**DATA SHOWN:**
- - - - - - -

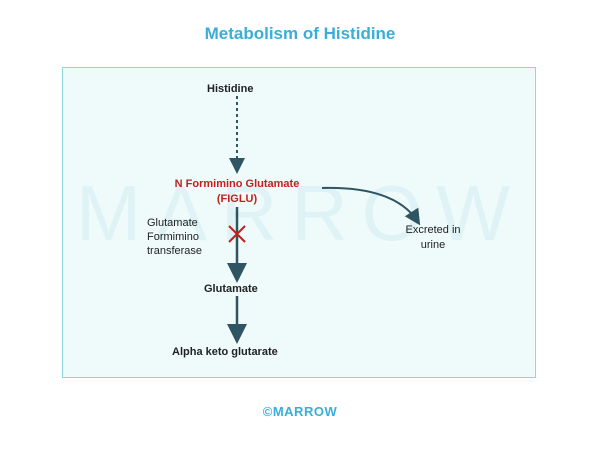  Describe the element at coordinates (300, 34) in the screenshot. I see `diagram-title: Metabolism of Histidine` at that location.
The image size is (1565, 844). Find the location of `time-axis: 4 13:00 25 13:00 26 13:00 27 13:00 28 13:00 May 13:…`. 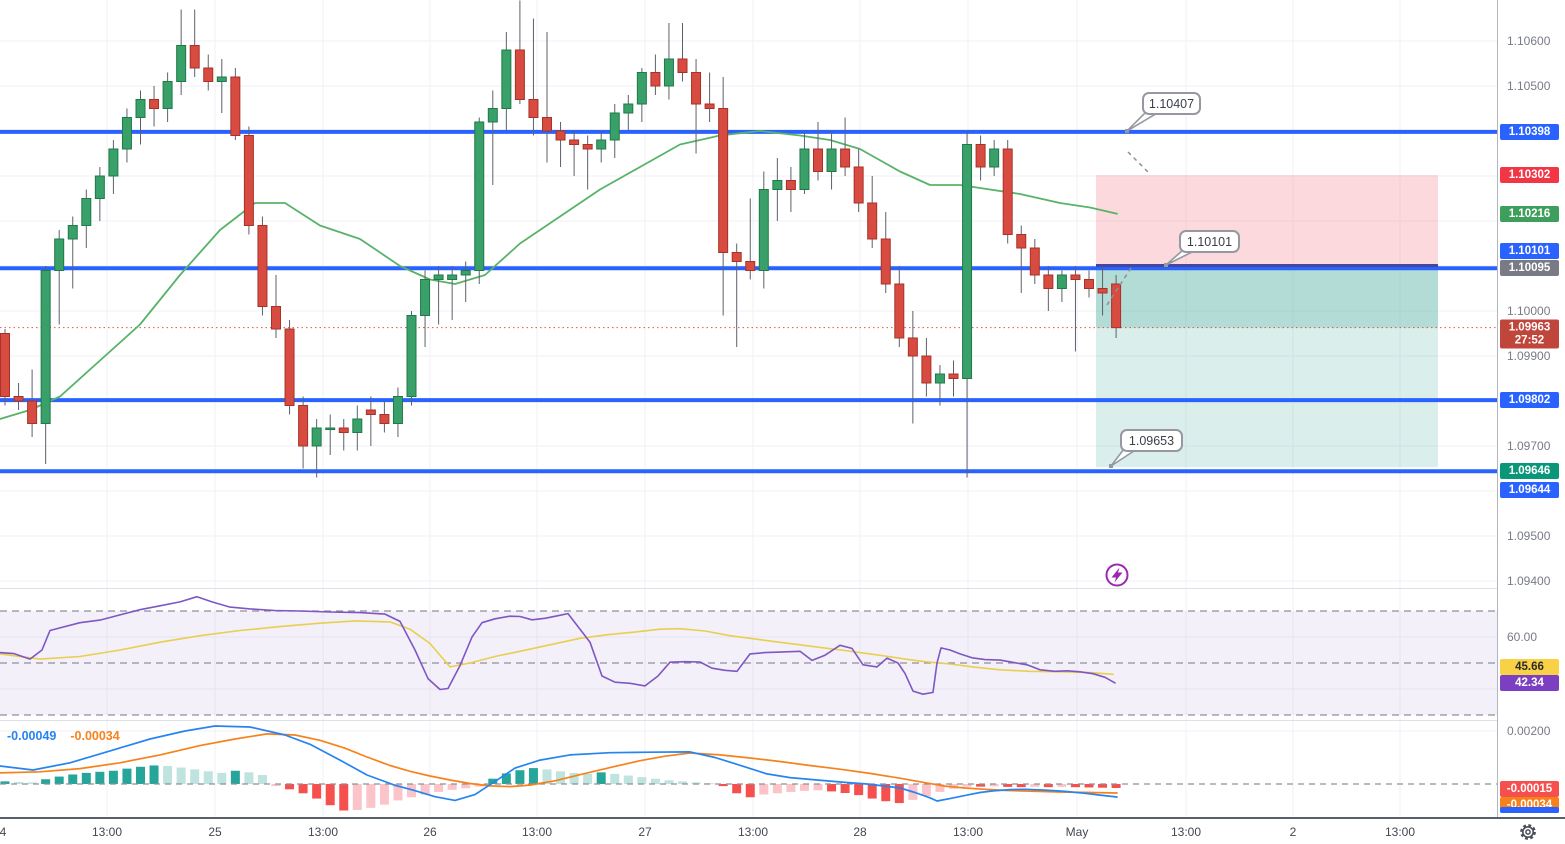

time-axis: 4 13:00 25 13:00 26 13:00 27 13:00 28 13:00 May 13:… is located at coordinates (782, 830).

- - - - - - -

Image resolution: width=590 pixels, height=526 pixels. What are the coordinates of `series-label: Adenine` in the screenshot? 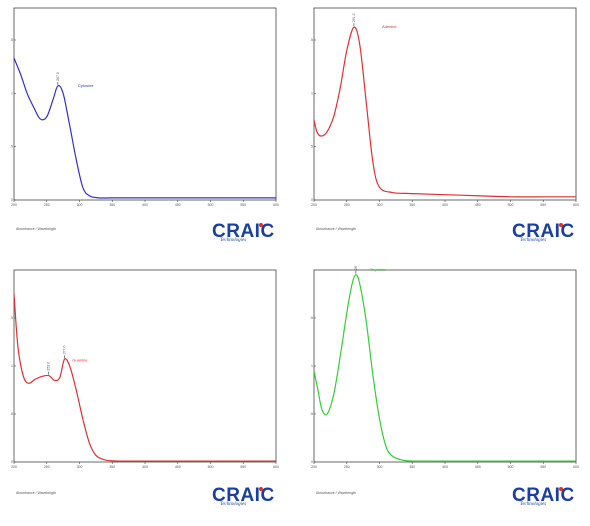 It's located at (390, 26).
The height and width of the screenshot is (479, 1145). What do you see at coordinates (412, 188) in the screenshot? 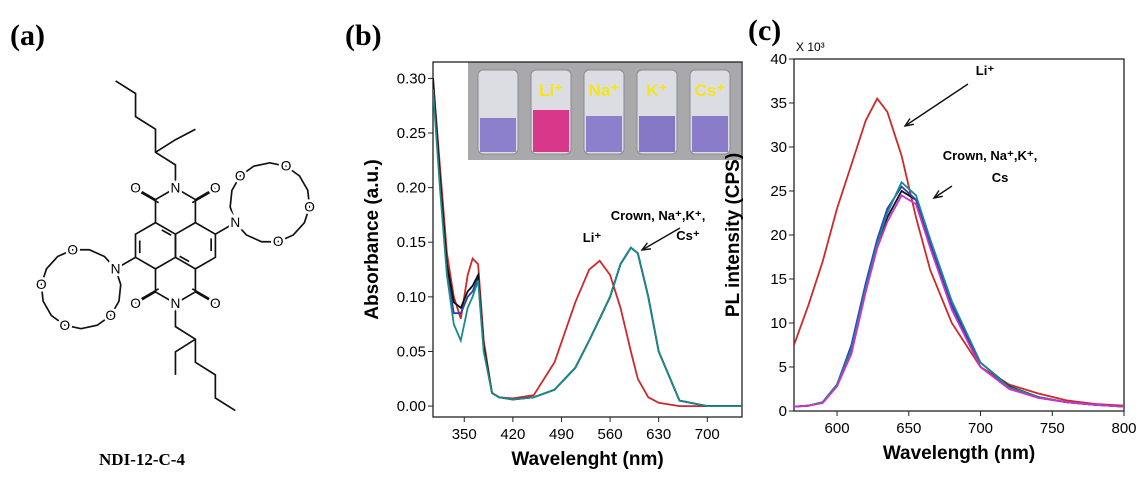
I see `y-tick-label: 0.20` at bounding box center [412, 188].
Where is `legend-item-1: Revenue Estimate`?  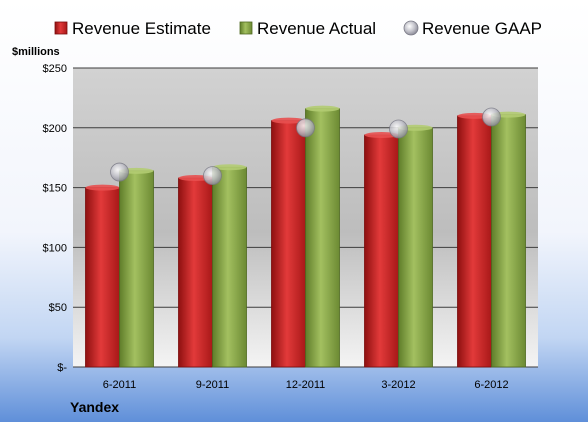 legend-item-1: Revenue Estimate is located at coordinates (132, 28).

- - - - - - -

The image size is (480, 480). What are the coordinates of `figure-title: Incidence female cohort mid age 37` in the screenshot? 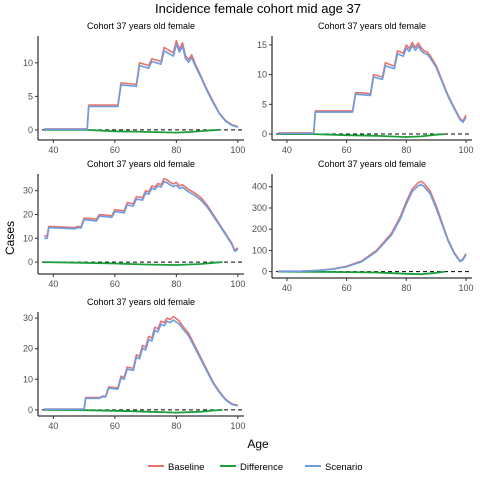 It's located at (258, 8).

- - - - - - -

Rewrite the records from the line containing "Describe the element" up to and including the line containing "coordinates (782, 830).", swapping "image size" for "screenshot size" and keeping everything else the same. Give only those lines, without the pictures.

**RESULT OF THIS TASK:**
  Describe the element at coordinates (300, 34) in the screenshot. I see `diagram-title: Metabolism of Histidine` at that location.
The screenshot size is (1565, 844). Find the location of `time-axis: 4 13:00 25 13:00 26 13:00 27 13:00 28 13:00 May 13:…`. 

time-axis: 4 13:00 25 13:00 26 13:00 27 13:00 28 13:00 May 13:… is located at coordinates (782, 830).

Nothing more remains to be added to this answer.